The Irish 'Rachel Corrie' (Photo: AFP)
The statement said the Irish government was concerned for the wellbeing of the crew. "We are also conscious of the urgent need to address the humanitarian concerns of the people of Gaza," he said.
According to the agreement reached between the two states, the Rachel Corrie would dock at Ashdod port, where its cargo would be inspected under the supervision of UN officials.
Then the supplies, which reportedly include 550 tons of cement, would be transported to Gaza through the Erez crossing. Two crew members would accompany the transport until that point.
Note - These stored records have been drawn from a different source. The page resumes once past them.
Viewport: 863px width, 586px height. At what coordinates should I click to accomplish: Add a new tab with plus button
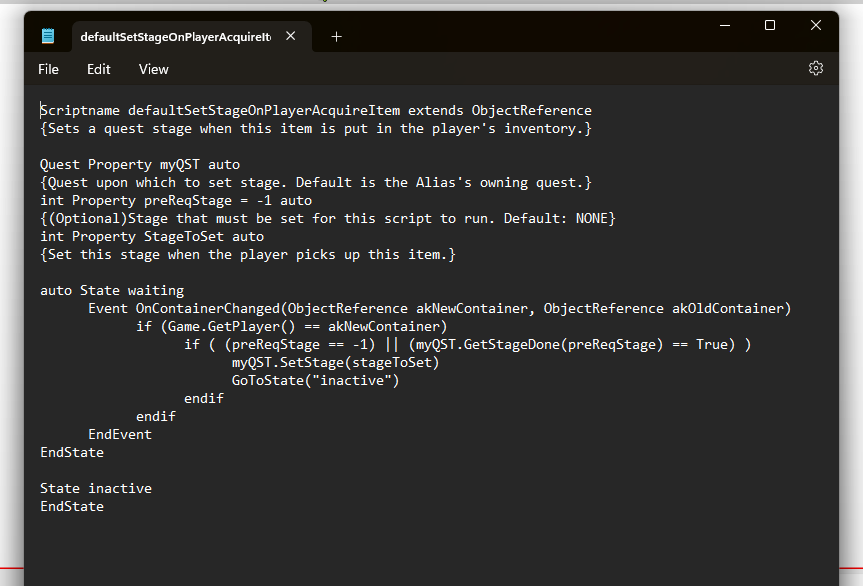tap(336, 37)
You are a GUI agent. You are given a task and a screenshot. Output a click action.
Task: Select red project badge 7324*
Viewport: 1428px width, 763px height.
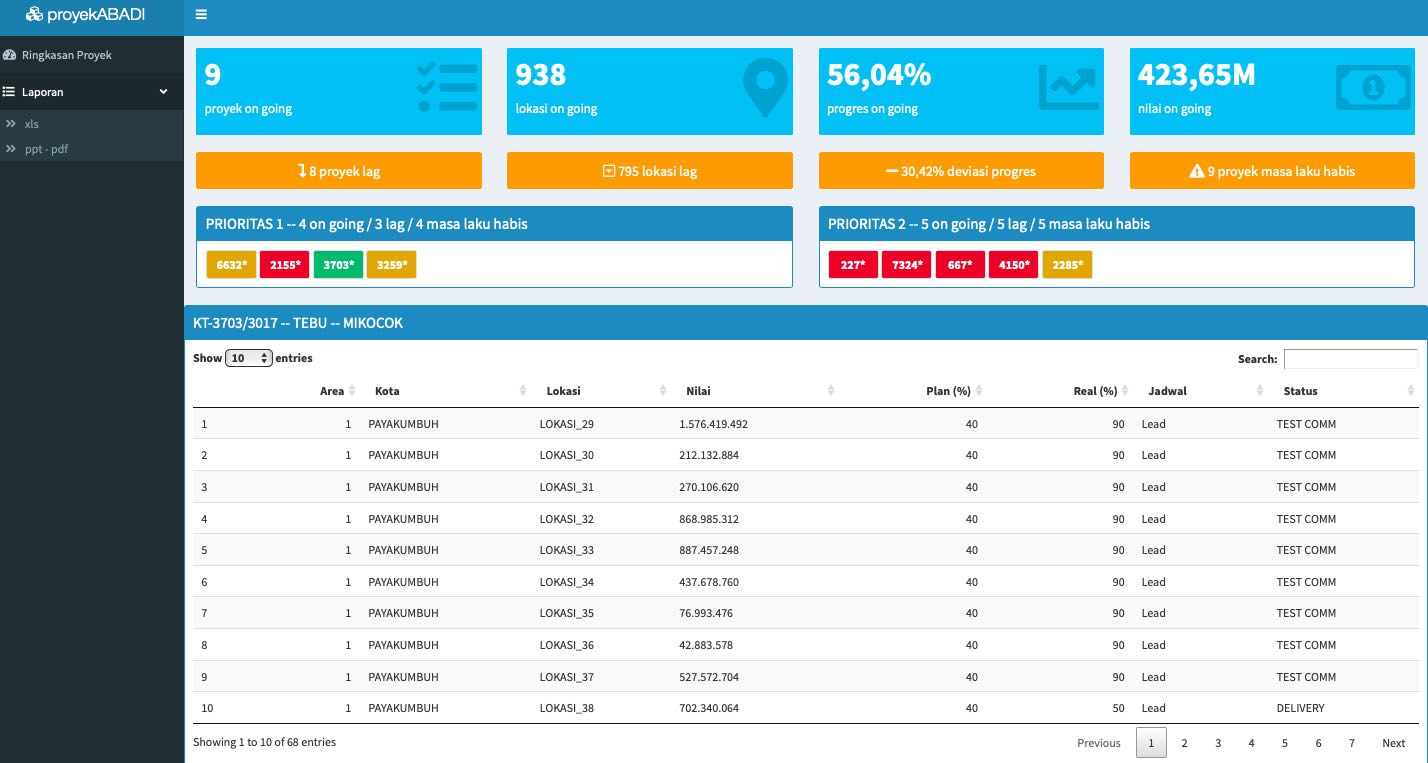click(906, 265)
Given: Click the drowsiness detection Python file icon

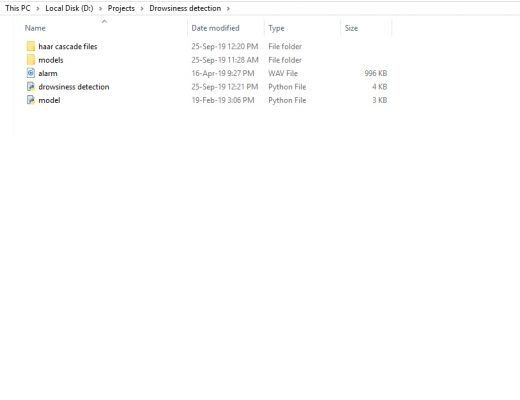Looking at the screenshot, I should click(x=31, y=87).
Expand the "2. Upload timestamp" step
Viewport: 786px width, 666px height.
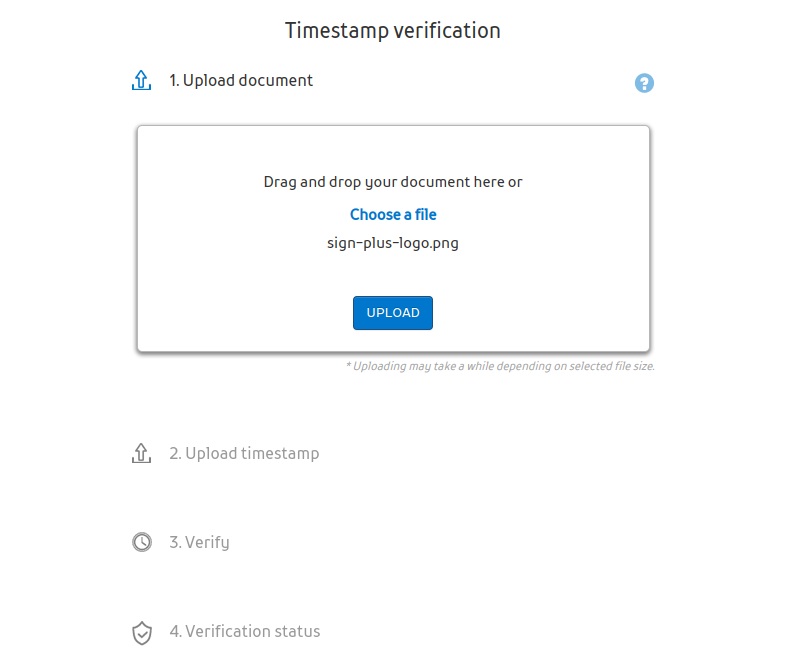tap(244, 454)
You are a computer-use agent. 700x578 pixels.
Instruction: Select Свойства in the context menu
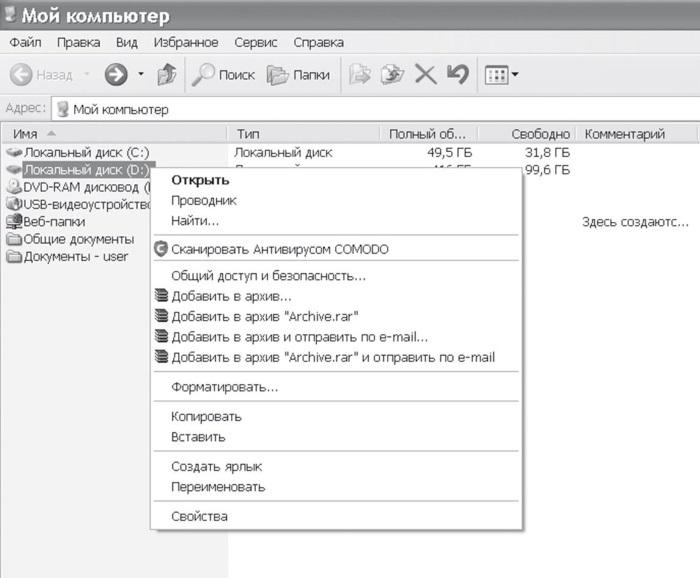[x=199, y=517]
"This proposal was put to those on board the Rachel Corrie who, on Friday afternoon, after careful consideration and having thanked the government for its efforts, declined to accept it. I fully respect their right to do so and to continue their protest action by seeking to sail to Gaza," the department said.
Therefore it asked that Israeli soldiers exercise restraint if they board the ship. "Those on board the Rachel Corrie have made clear their peaceful intentions and have stated that they will offer no resistance to Israeli forces. Based on these assurances, there can be no justification for the use of force against any person on board the Rachel Corrie," it said.
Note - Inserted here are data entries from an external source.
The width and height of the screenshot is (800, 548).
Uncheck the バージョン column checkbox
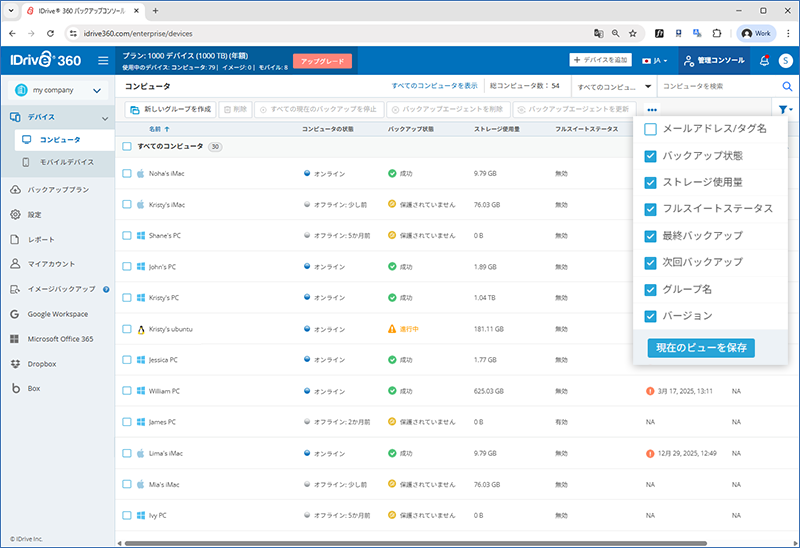pyautogui.click(x=651, y=316)
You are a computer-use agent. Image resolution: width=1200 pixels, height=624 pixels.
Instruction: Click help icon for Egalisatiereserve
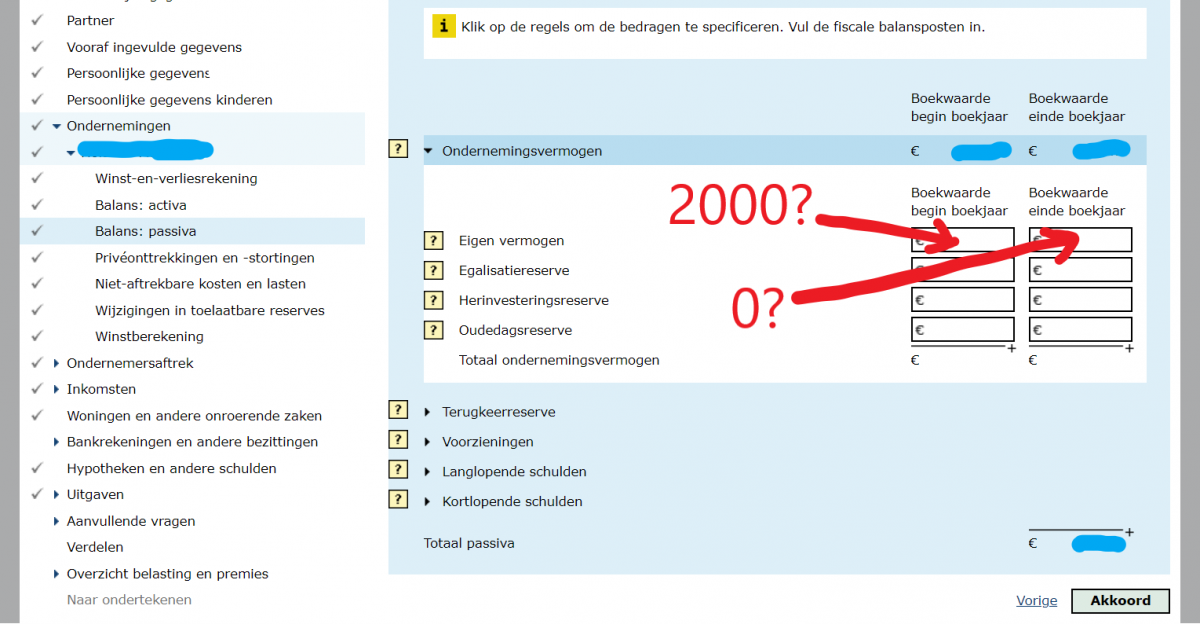coord(433,271)
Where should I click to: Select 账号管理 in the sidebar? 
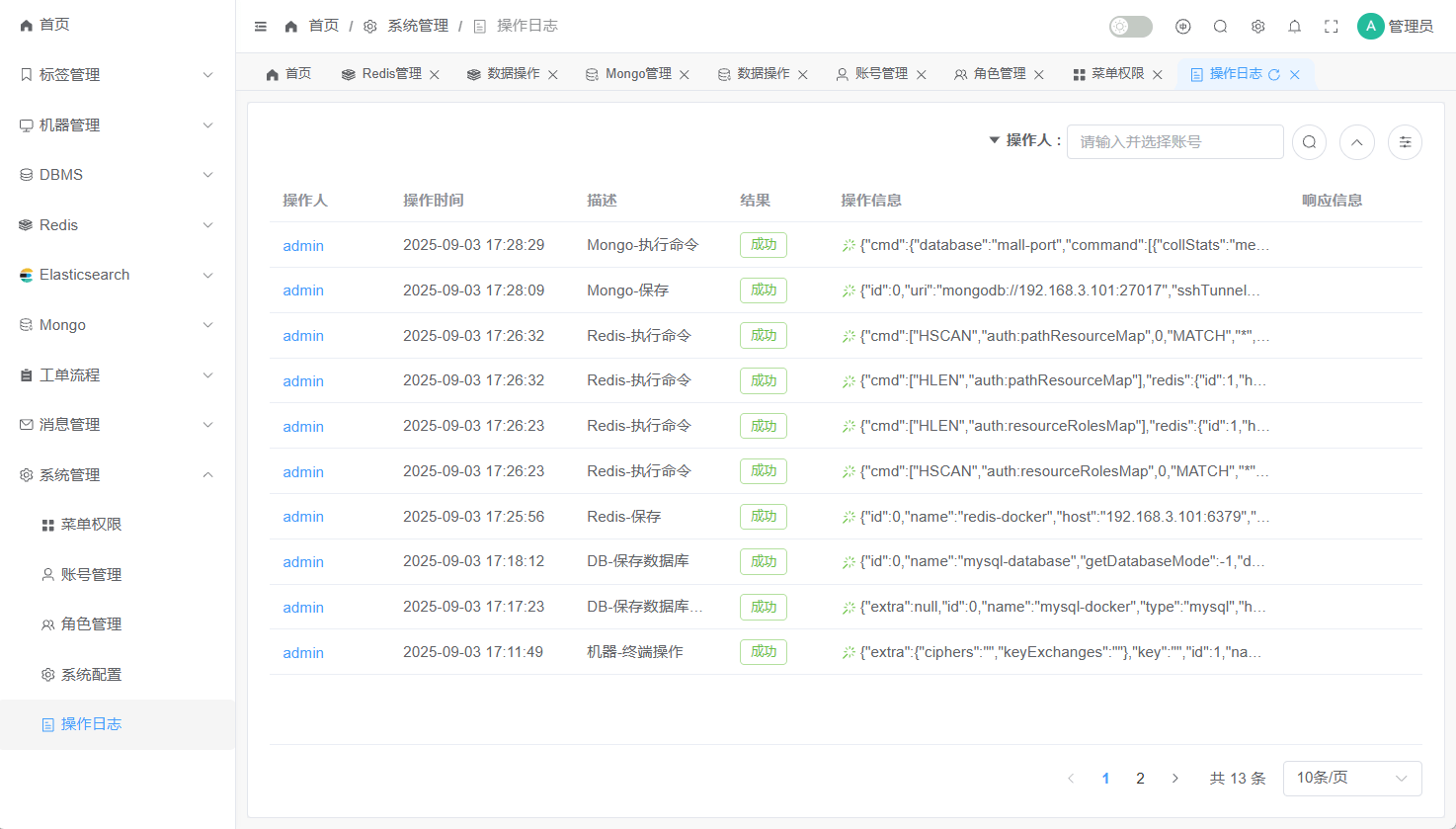(x=91, y=575)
Israel: No interest in confrontation
Earlier Friday Israel said it had "no interest in confronting" the crew of the Rachel Corrie and asked its members to sail directly to Ashdod port. The activists on board, for their part, announced repeatedly that they would not do so.
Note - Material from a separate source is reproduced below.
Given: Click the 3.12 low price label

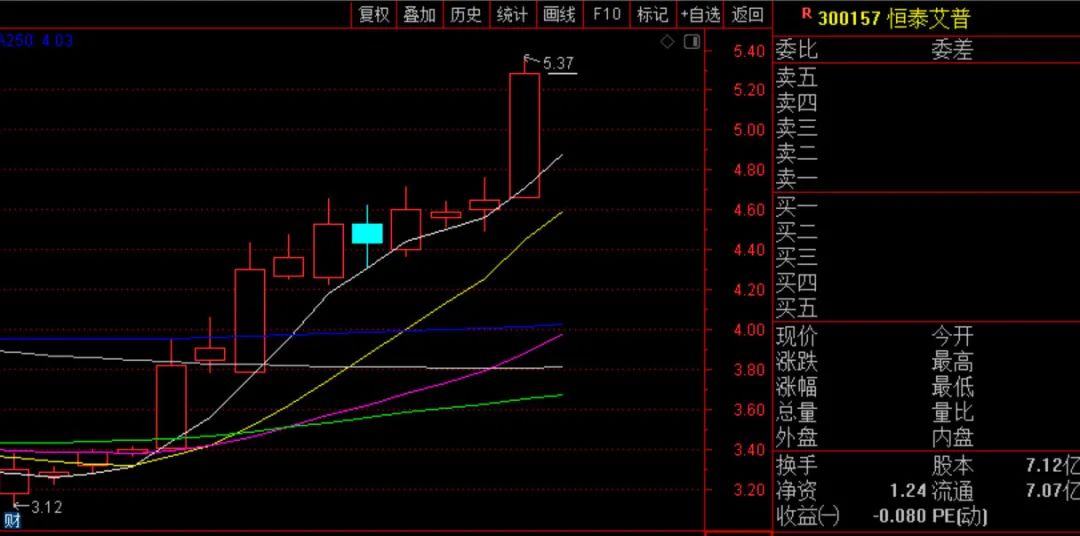Looking at the screenshot, I should [47, 507].
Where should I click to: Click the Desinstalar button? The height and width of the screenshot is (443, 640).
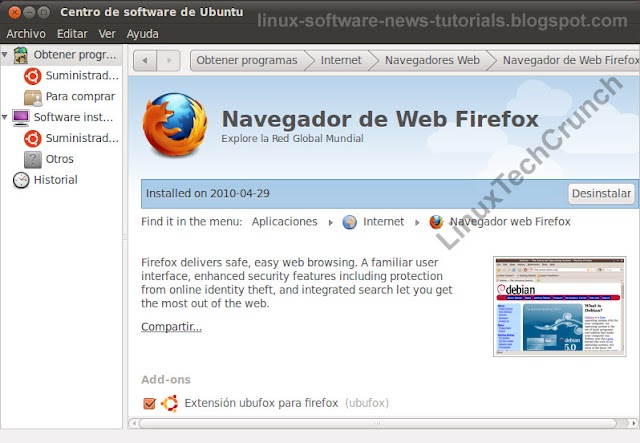click(601, 194)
"We have no interest in boarding the ship. If it sails directly to the Ashdod port, we will secure its crew and refrain from boarding it. Israel is prepared to receive the ship and unload its cargo. After it is checked to make sure it contains no weapons we will be prepared to transfer all of the goods to Gaza," said Foreign Ministry Director-General Yossi Gal.
An Irish Nobel Peace Prize laureate on the ship, Mairead McGuire, said activists were determined to press on but would offer no resistance if Israeli forces came aboard.
"We will sit down," she told The Associated Press in a telephone interview from the ship. "They will probably arrest us ... But there will be no resistance."
Maguire told Irish radio RTE that though the crew realized Israel wanted them to sail the Rachel Corrie to Ashdod, they had no intention of doing so. She said their aim was "to break the siege on Gaza" and that they were not afraid. She added that Israel had not contacted the ship.